Thoughts on the dating and marriage topic is one of those spectrums where the female and male brain seem to have the most contrast.
I have spent a lot of time observing newer relationships and newlyweds that seem to struggle on getting things off to a smooth start.
Take a looksy at some key scenarios that appear to trigger a couple to fight.
Maybe I can help put things into perspective for you.
1.) Asking to pick up a long list of groceries on their way home from work.
Alright, let me break this down for you. I think most people like to shut their brain off after working 8 hours at a job they probably don’t really love. They hate traffic, rush hour, and the routine of working 9 to 5, so asking them to go to the grocery store at the busiest time of the day probably puts them in a mood.

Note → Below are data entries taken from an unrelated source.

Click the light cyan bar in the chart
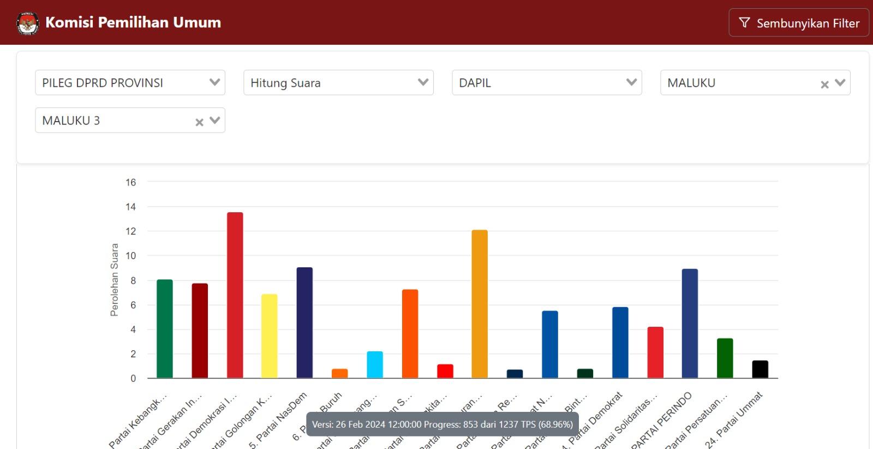The height and width of the screenshot is (449, 873). click(375, 365)
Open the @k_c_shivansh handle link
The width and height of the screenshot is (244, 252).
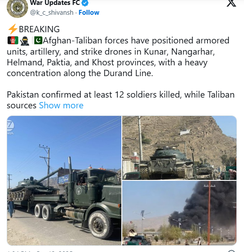52,13
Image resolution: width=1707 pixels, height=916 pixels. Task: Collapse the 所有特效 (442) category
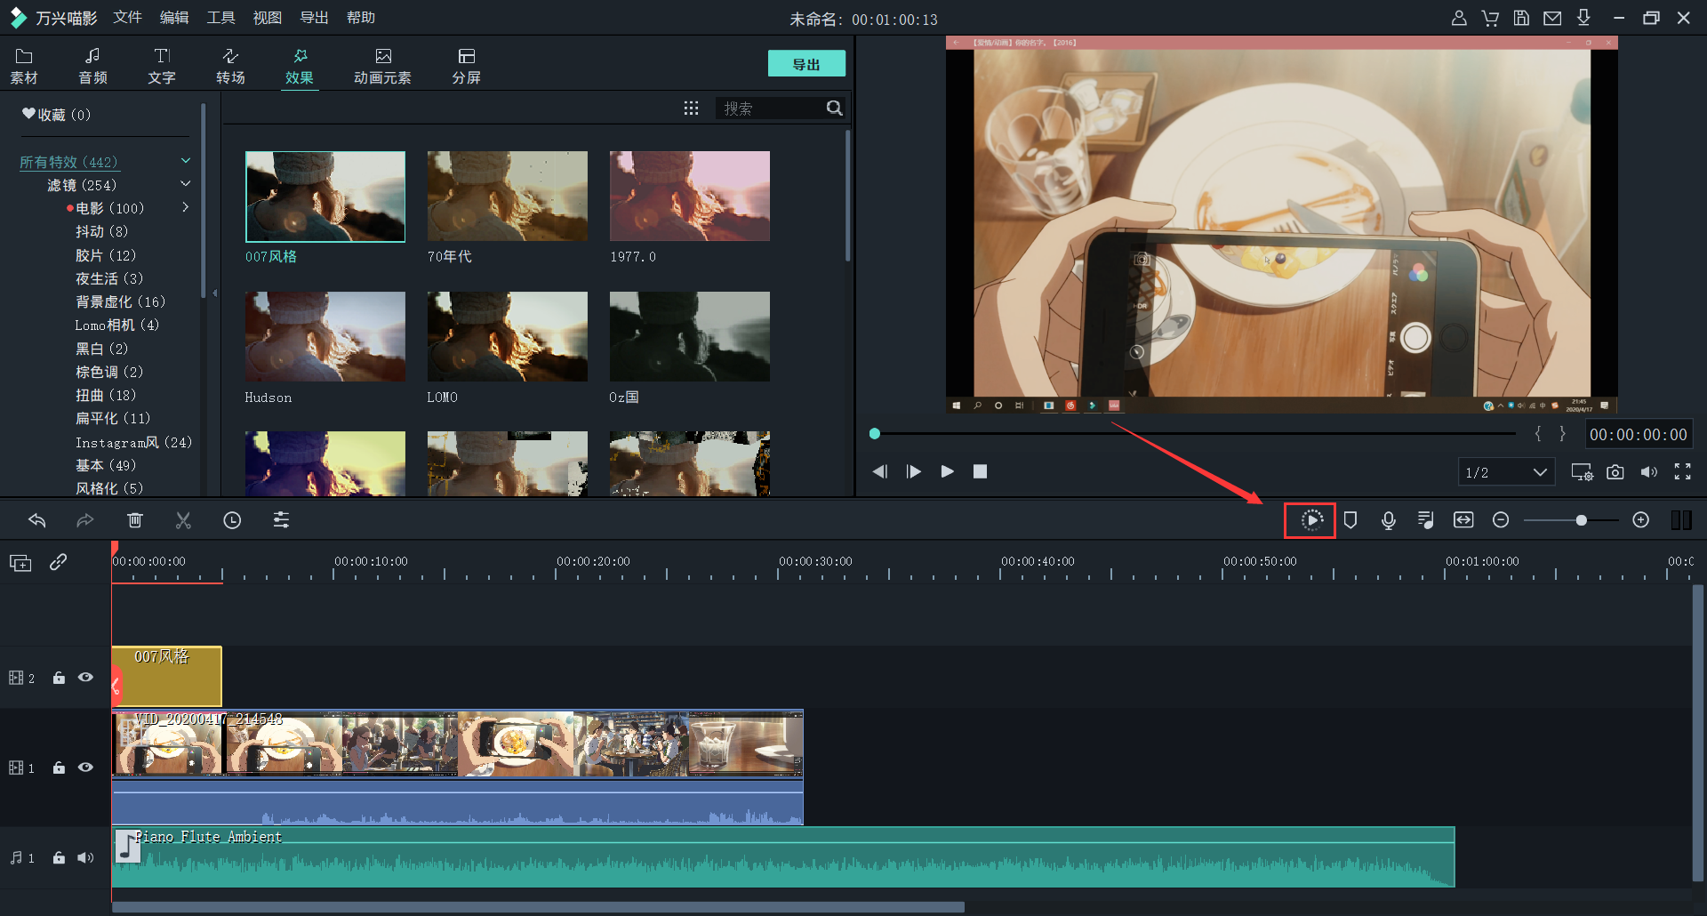click(186, 161)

The last thing anyone wants is to be interrogated so if you are inquiring about something, consider the timing, approach and tone.
Both men and women like to be recognized for their good deeds. For example, they like a little validation and acknowledgement when the house is cleaned, the kids were fed, the grass was cut, the oil was changed, the dishwasher was unloaded, the bills were paid, etc. Give a little “thank you” when you notice these such things.
Have you ever just wanted the weekend off but to only find out your lover planned a dinner with friends you are just not that into? How about that sudden surprise on Saturday morning that you have to entertain that night? Make sure you ask your wife, husband, boyfriend, or girlfriend what their thoughts are for the weekend too. They may have a completely different agenda than what you are thinking so take the five minutes to ask what works for them too.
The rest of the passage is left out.